**WHAT NEEDS TO BE DONE**
All that should come back is the lines of the data below from the one containing "Given: Click the TikTok logo watermark" to the one containing "The image size is (640, 393).", inclusive, exactly as they stand.

**PROVIDED MATERIAL**

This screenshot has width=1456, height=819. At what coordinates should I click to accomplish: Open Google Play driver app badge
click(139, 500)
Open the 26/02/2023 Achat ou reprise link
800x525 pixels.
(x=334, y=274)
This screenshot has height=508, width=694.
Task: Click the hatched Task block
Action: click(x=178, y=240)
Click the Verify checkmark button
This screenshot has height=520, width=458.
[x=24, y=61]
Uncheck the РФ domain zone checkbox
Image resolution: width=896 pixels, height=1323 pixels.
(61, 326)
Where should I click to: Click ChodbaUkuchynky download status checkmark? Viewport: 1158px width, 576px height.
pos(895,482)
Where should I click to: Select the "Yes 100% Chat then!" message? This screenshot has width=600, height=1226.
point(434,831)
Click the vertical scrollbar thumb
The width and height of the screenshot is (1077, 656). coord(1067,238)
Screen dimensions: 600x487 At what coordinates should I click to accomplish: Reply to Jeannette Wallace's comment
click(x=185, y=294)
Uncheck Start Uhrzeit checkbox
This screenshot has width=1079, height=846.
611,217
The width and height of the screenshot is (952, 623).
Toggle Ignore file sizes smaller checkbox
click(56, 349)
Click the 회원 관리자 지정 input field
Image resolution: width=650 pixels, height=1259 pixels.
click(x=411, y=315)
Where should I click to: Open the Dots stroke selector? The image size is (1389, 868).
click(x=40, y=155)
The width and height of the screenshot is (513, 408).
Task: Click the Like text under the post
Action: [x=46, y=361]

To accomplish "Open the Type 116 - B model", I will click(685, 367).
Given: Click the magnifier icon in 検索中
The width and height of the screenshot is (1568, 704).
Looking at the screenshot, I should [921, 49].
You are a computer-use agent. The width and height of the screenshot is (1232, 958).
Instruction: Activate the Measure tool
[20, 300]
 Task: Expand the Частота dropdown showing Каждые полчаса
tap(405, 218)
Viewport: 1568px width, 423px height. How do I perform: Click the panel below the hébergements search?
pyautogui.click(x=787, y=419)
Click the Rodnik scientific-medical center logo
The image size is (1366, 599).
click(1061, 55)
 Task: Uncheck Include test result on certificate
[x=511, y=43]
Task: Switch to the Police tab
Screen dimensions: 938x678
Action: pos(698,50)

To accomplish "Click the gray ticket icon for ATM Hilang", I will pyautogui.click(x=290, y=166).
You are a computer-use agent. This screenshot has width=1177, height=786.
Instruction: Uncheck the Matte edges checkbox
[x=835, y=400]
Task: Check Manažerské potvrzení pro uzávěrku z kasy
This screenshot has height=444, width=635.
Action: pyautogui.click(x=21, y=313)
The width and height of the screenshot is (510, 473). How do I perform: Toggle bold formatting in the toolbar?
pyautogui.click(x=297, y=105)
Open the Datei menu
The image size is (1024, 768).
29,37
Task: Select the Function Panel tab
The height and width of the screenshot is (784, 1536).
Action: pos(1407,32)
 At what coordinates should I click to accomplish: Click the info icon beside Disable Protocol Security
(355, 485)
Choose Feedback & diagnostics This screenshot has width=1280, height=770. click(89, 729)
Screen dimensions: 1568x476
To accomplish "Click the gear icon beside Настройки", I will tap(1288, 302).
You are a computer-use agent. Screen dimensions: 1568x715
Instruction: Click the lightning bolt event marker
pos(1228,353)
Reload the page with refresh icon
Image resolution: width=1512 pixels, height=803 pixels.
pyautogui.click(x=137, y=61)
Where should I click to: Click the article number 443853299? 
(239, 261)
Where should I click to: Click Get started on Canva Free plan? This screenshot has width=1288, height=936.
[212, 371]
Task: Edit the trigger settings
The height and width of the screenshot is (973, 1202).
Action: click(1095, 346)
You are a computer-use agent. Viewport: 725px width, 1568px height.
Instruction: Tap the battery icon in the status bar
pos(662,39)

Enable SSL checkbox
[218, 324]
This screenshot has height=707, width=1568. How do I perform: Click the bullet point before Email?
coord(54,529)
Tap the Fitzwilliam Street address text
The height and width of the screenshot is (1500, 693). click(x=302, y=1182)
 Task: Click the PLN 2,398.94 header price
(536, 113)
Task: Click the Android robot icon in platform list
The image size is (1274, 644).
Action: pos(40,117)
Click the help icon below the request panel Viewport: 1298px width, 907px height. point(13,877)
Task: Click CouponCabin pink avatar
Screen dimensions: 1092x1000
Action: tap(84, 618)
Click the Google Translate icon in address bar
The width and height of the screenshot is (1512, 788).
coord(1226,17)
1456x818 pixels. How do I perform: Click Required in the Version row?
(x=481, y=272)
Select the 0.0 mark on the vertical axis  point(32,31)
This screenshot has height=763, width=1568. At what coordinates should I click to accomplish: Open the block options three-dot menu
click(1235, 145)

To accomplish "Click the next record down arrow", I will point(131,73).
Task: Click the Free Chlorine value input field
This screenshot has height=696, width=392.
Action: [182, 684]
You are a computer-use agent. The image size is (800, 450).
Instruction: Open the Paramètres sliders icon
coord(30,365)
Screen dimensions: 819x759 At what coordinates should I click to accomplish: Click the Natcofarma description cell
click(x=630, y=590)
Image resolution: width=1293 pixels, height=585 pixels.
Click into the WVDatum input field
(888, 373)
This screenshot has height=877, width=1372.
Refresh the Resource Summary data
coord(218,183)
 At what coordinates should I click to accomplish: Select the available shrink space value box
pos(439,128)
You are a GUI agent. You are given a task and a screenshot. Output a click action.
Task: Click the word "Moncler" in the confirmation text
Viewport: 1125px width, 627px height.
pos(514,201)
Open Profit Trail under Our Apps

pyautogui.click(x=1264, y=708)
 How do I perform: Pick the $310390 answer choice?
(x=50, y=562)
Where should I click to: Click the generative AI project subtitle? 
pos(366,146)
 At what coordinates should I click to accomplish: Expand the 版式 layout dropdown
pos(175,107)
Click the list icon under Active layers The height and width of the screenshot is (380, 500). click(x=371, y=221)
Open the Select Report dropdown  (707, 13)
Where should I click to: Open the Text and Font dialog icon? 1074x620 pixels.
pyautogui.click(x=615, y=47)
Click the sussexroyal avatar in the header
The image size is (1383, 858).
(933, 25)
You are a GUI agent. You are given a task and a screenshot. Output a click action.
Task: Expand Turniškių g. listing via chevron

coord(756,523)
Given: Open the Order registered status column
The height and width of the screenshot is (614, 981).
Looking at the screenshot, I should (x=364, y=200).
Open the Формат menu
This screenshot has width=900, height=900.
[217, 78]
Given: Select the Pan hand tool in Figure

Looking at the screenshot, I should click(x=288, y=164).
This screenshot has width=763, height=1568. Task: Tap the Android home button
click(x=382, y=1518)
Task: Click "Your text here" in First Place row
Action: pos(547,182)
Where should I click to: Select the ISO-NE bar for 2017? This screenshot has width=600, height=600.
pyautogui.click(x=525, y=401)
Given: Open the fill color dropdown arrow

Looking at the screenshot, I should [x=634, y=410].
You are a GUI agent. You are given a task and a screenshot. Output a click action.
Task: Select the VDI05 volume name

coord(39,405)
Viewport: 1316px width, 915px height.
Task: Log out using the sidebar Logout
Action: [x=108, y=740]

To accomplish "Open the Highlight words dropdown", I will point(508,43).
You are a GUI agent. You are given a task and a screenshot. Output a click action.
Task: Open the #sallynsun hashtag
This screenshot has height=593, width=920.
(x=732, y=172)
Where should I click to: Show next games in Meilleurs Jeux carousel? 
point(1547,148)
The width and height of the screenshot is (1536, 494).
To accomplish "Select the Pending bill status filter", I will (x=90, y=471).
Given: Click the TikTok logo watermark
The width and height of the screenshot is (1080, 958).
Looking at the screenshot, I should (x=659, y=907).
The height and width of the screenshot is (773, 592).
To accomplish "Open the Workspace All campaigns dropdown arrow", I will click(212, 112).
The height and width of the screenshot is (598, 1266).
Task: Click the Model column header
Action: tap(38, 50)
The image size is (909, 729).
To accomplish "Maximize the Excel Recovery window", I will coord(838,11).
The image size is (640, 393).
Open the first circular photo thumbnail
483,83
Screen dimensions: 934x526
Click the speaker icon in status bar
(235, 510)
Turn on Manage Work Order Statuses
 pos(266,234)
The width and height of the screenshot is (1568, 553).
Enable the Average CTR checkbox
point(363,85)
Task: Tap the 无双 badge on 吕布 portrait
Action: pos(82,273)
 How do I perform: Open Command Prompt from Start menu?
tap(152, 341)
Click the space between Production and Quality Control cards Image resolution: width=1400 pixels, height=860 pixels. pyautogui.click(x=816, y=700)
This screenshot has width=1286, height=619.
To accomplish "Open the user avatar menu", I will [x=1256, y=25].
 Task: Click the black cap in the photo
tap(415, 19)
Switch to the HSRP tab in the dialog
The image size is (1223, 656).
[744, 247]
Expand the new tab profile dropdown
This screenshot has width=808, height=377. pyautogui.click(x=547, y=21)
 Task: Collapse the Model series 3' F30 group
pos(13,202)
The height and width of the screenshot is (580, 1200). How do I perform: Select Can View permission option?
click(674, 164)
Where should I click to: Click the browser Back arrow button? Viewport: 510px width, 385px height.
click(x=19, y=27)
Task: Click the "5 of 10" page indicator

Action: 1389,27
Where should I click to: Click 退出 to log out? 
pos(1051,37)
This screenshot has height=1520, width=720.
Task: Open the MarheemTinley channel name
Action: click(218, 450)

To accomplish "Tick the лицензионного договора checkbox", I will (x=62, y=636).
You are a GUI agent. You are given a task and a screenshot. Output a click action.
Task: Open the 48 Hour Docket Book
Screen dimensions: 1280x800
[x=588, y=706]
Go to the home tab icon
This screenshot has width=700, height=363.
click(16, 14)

**EXERCISE RESULT**
Given: Click the TikTok logo watermark
The width and height of the screenshot is (1080, 958).
Looking at the screenshot, I should (x=659, y=907).
The height and width of the screenshot is (773, 592).
To accomplish "Open the Workspace All campaigns dropdown arrow", I will click(212, 112).
The height and width of the screenshot is (598, 1266).
Task: Click the Model column header
Action: tap(38, 50)
The image size is (909, 729).
To accomplish "Maximize the Excel Recovery window", I will coord(838,11).
The image size is (640, 393).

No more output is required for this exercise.